Leonarda Zappulla – Critica all’opera “Il guardiano di Venere”

Luca Ripamonti dipinge attuando una ricerca estetica in grado di far dialogare il visibile con l’invisibile, il dato tangibile con la sfera emozionale. Giunge a tale assunto formandosi nel panorama vivace di Santa Maria Maggiore, in quella conosciuta al tempo come “la valle dei pittori”, tra i cavalletti e i pennelli del nonno e lo zio, i libri che ha studiato di Burne Hogarth, i corsi di disegno e di anatomia, le conversazioni e gli scambi di idee con gli artisti locali e soprattutto col suo maestro, Ugo Bernetti Da Vila, che tra gli altri lo ispirerà, nonostante il diploma da geometra, a continuare il suo percorso di vita all’insegna dell’arte.

Il suo colto linguaggio denota una distintiva cifra stilistica che assume un valore iconico attraverso la sapiente fusione tra immanenza e trascendenza, una magistrale giustapposizione tra figurazione realistica e ambientazione fittizia.

Le basi del suo universo figurale hanno radici ben solide che affondano nella pratica della copia d’autore e nell’apprendistato in bottega, proprio come avveniva tra gli artisti d’altri tempi. L’innata propensione all’orchestrazione delle tinte cromatiche indagate in molteplici sfaccettature si rivela tanto negli scenari paesaggistici quanto nei drappeggi o nell’incarnato dei soggetti delle sue tele. Con colori densi e un segno morbido l’artista concentra le proprie abilità nell’incantare il fruitore sulle figure che abitano i suoi quadri, mentre lo sfondo resta volontariamente indeterminato, solo accennato, come nell’opera “Nudo”.

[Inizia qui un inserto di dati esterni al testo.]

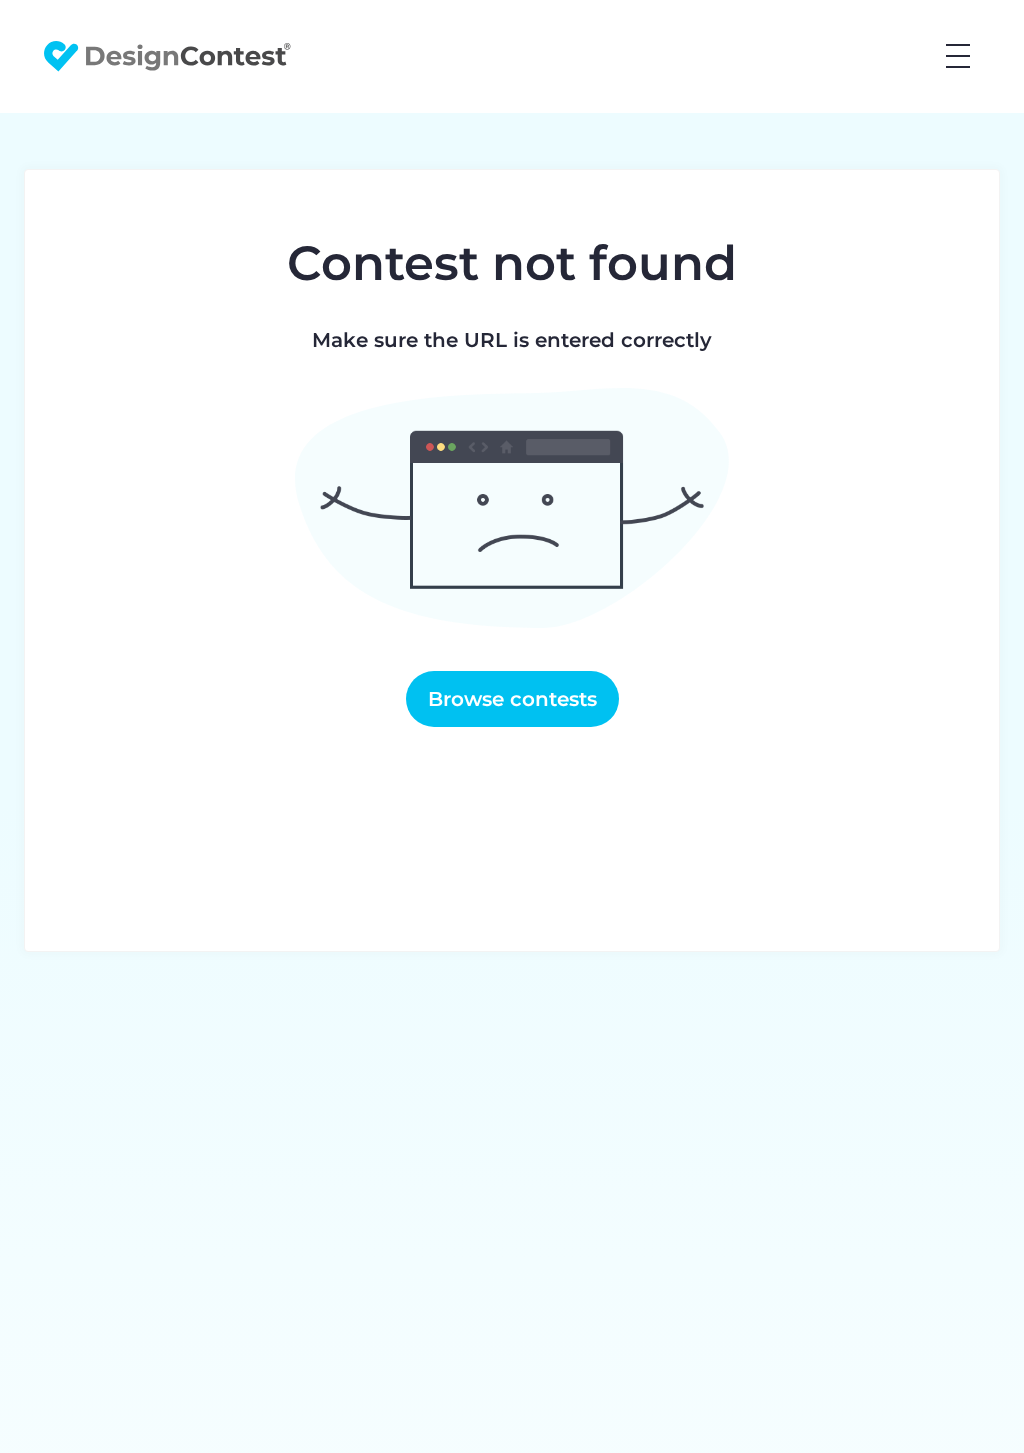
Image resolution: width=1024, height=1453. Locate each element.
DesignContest (167, 56)
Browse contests (512, 699)
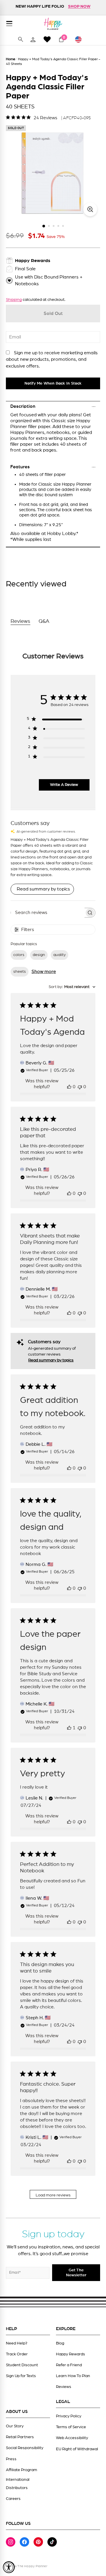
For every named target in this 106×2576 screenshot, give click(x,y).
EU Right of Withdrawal (77, 2449)
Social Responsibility (24, 2448)
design (39, 955)
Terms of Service (71, 2427)
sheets (19, 972)
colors (18, 955)
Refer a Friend (69, 2365)
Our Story (15, 2426)
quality (59, 955)
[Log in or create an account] (33, 39)
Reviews (63, 2387)
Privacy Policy (68, 2416)
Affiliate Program (21, 2470)
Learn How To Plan (73, 2376)
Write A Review (64, 785)
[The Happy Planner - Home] (53, 23)
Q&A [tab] (44, 621)
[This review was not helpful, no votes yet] (80, 1087)
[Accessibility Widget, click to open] (9, 2567)
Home (10, 59)
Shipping (14, 300)
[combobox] (72, 987)
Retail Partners (20, 2437)
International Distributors (17, 2484)
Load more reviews (53, 2195)
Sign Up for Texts (21, 2376)
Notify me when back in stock (53, 383)
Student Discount (22, 2365)
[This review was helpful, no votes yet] (69, 1087)
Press (11, 2459)
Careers (13, 2499)
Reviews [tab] (20, 621)
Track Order (17, 2354)
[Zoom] (90, 209)
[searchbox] (48, 913)
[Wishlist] (47, 39)
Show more (44, 971)
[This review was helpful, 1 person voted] (69, 1728)
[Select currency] (81, 39)
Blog (60, 2343)
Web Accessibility (72, 2438)
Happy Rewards (70, 2354)
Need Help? (16, 2343)
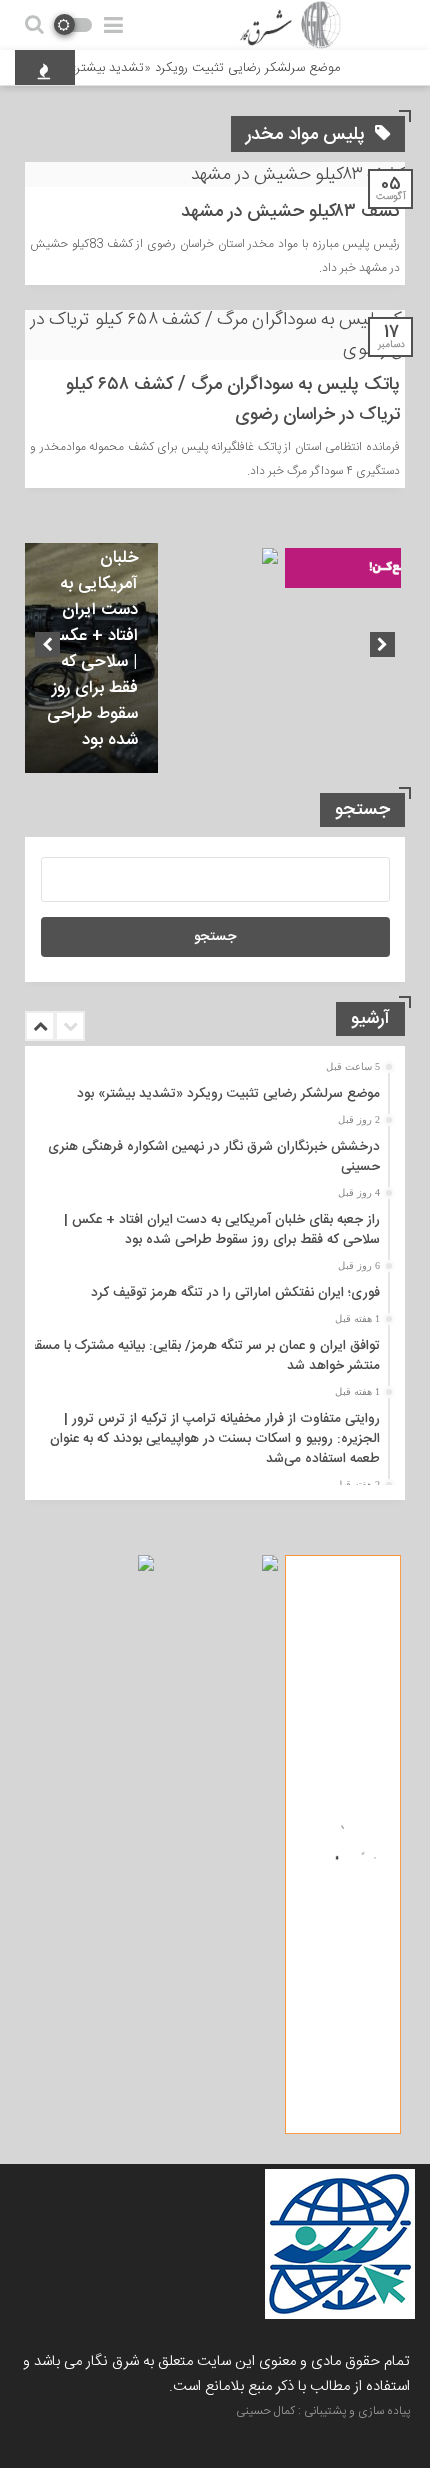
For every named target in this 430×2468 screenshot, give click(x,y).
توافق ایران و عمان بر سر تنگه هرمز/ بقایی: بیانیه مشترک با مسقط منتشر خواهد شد (202, 1356)
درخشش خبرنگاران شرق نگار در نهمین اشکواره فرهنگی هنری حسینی (214, 1157)
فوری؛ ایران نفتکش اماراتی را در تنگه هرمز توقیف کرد (235, 1293)
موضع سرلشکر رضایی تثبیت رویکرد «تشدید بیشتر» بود (206, 68)
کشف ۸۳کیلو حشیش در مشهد (290, 212)
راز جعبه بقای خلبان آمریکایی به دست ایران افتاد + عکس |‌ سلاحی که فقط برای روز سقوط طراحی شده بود (92, 636)
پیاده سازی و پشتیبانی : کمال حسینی (323, 2411)
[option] (91, 658)
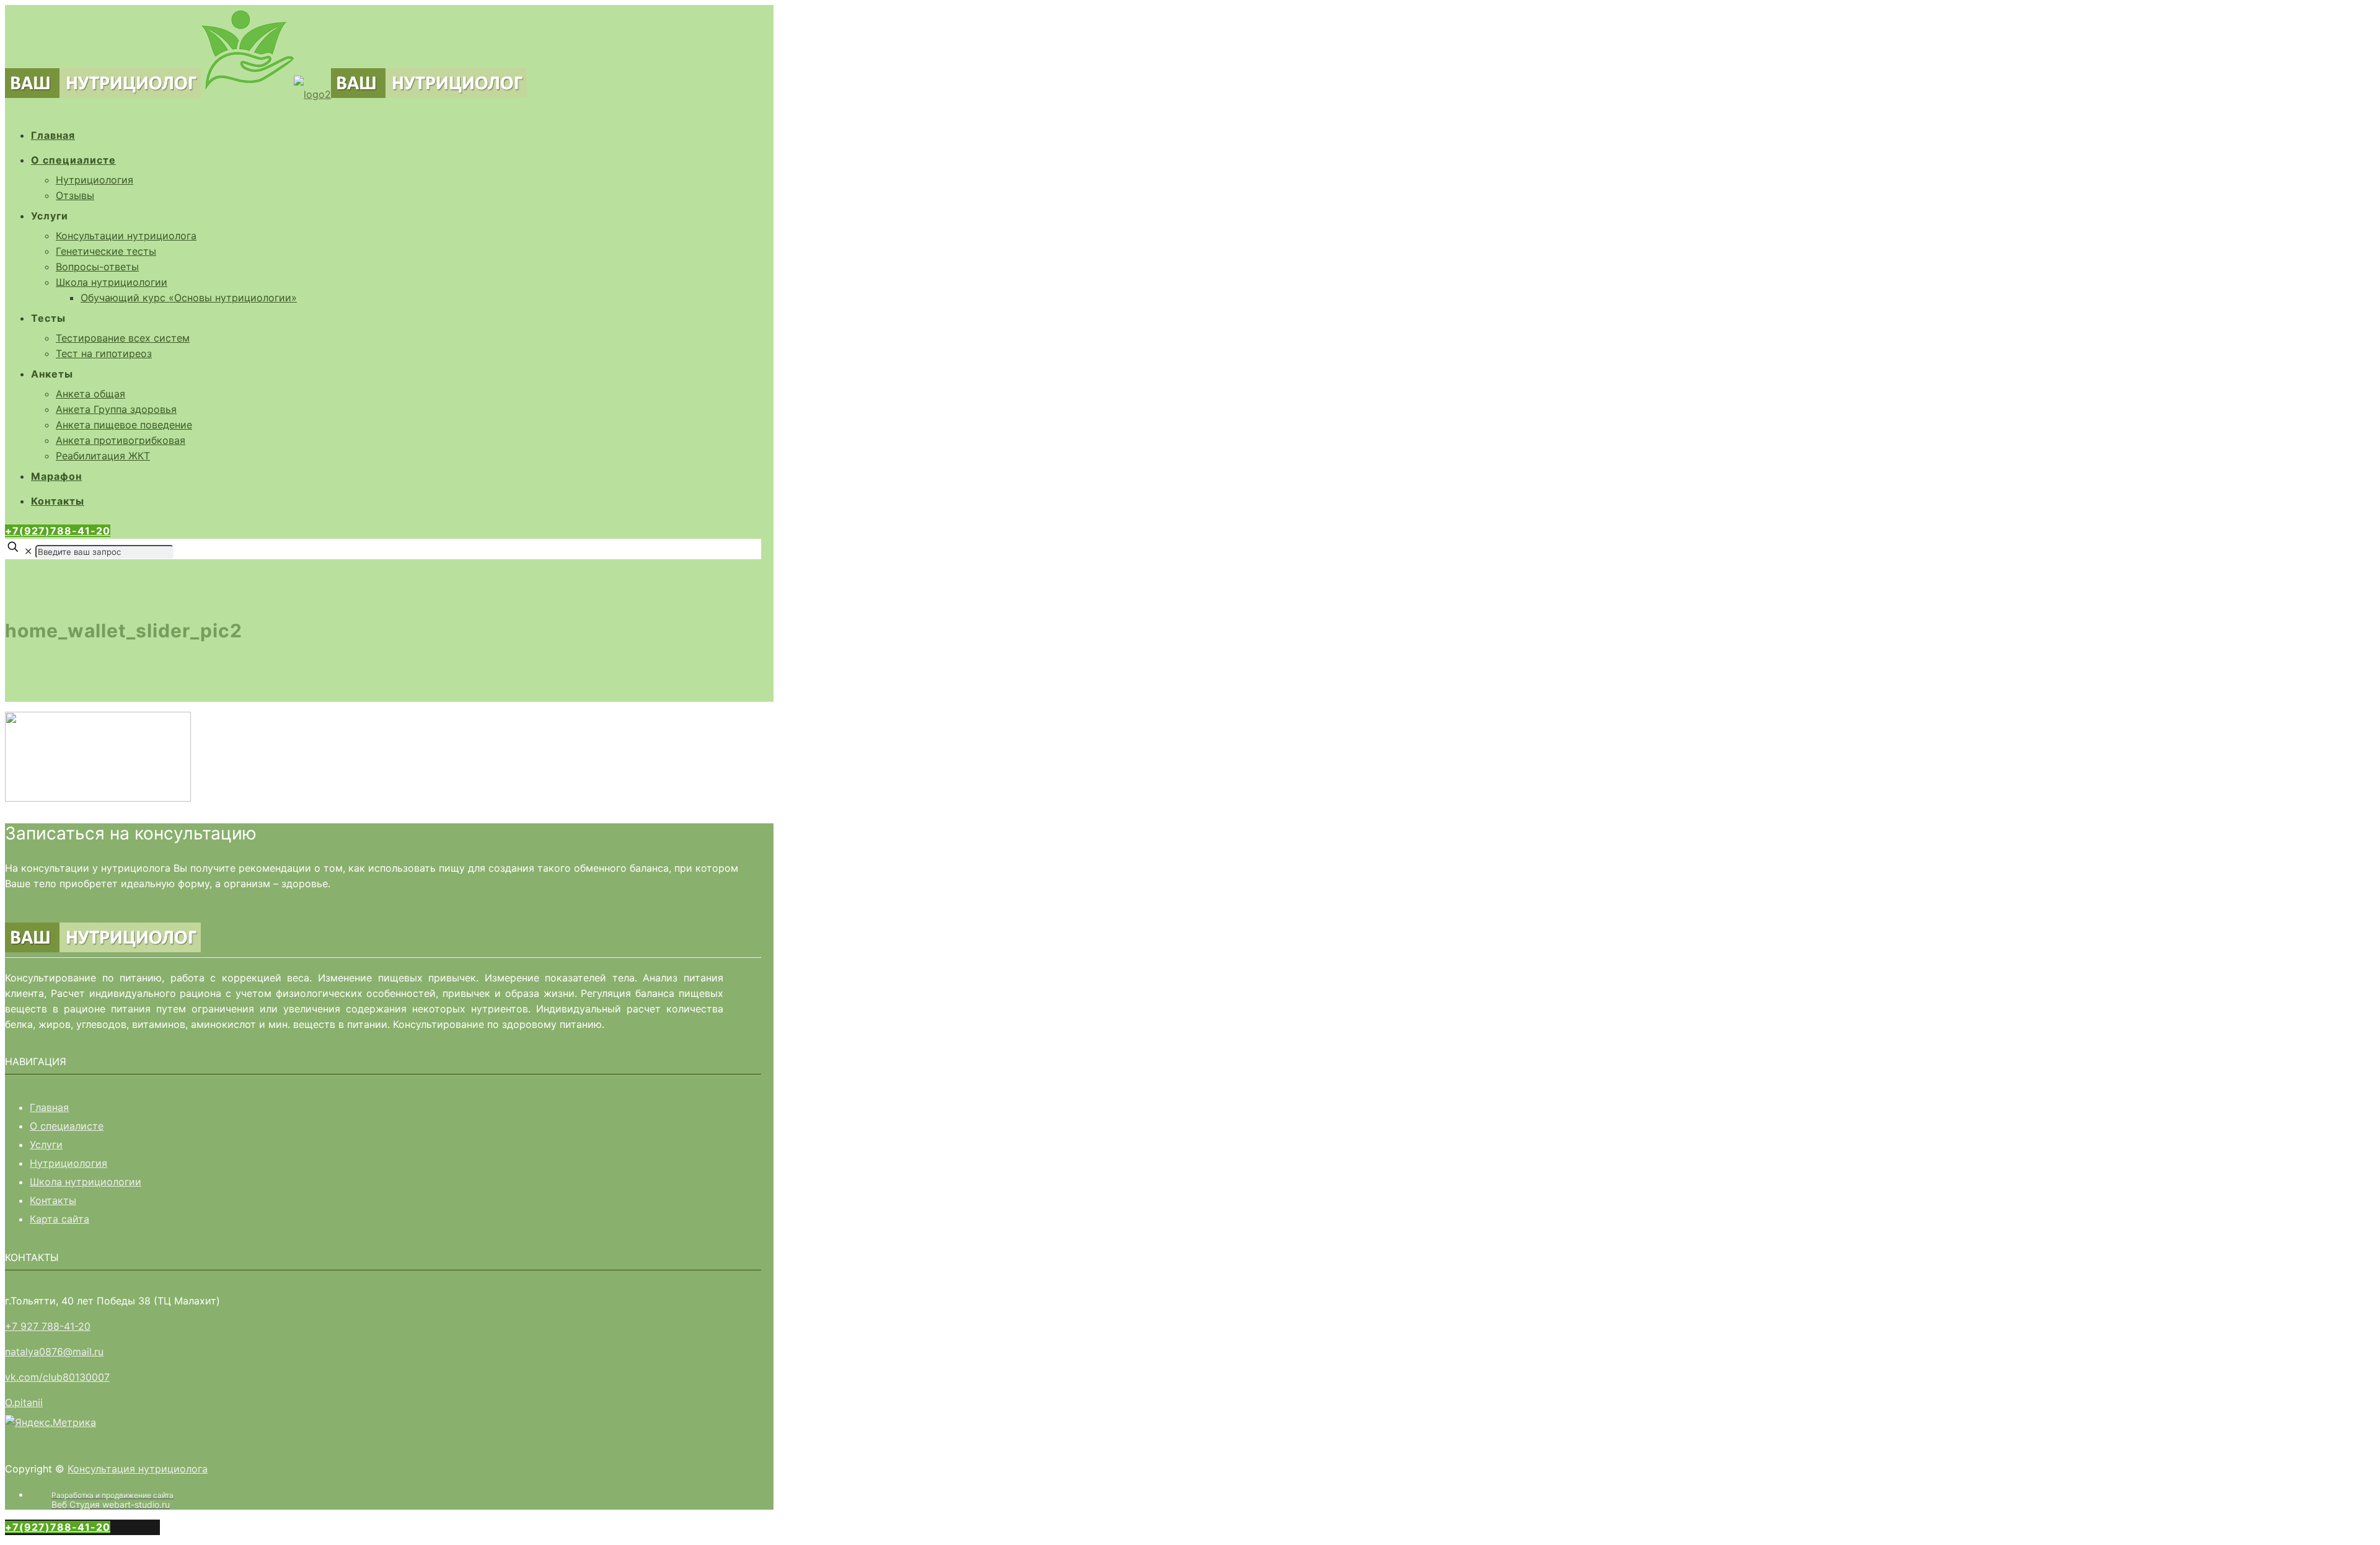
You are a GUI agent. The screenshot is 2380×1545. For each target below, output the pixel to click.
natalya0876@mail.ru (54, 1351)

La luce, elemento di spicco della sua dialettica, avvolge i corpi e fa emergere i volumi grazie ad un metodo esecutivo di rara efficacia nel quale il plasticismo è allo stesso tempo vigoroso e vibrante. Con padronanza della tecnica e segno preciso e pulito, Luca Ripamonti lascia che la propria ispirazione si manifesti nell’opera “Il guardiano di Venere”, in cui il grande equilibrio tra oscurità e chiarore, dato dal raggio brillante che irradia la pelle rosea della protagonista facendola affiorare dal fondo scuro, mette in scena uno splendido brano di sublimazione del corpo in un’impalpabile atmosfera onirica.

Le sue donne, immortalate in pose statuarie e così peculiarmente illuminate, rievocano gli effetti ricercati da Tamara de Lempicka nelle sue volumetriche e geometrizzate protagoniste.